A team of European researchers noted that the results of previous review articles on SSBs and weight had been somewhat mixed (Obesity Facts 2017;10:674-693); further, no review articles had been published that looked at research published between 2013 and 2015. Accordingly, they searched the literature and identified 30 studies that examined the association between SSB consumption and body weight.
The articles they included in their review included research in adults and in children. The authors limited their review to prospective studies or randomized controlled trials, and made sure that the studies lasted a minimum of 6 months and were not funded by industry at all. In total, over 240,000 people were included in the studies.
The prospective studies in children lasted as long as 13 years, and 16 of the 17 studies in children showed a positive association between SSB consumption and body weight measures - more sugary drinks meant higher body weight, body fat, or waist circumference. Only 1 prospective study found no association. All 3 of the randomized controlled trials in children, however, showed a positive association: most striking was a randomized controlled trial that showed that each additional glass of soda per day meant an increase in the child's Body Mass Index of 0.11.

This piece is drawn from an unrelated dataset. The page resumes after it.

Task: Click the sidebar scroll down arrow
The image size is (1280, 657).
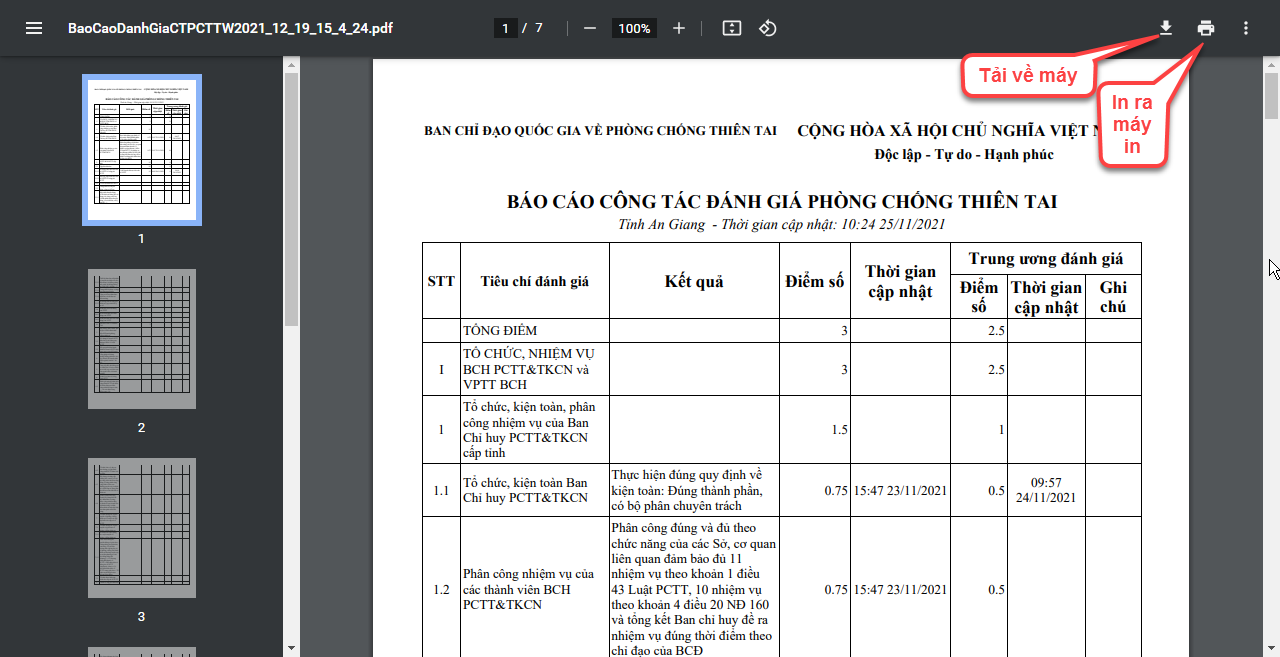Action: pos(291,648)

Prospective studies in adults lasted between 5 and 14 years, and all showed that greater intake of SSBs were associated with higher body weight. The one randomized controlled trial lasted only 9 months and showed no clinically significant difference between the control group and the intervention group. That said, the trial was aimed at getting women to reduce their SSB consumption with education alone (the control group) or education combined with free bottled drinking water (the intervention group). Both groups lost weight, with the difference in weight lost between the two groups not being clinically significant.
The preponderance of clinically relevant evidence (that is, high quality studies not funded by the beverage industry) is quite clear: drinking sugar-sweetened beverages more than as an occasional treat will lead to weight gain. Drink water or coffee or tea with minimal sweeteners instead.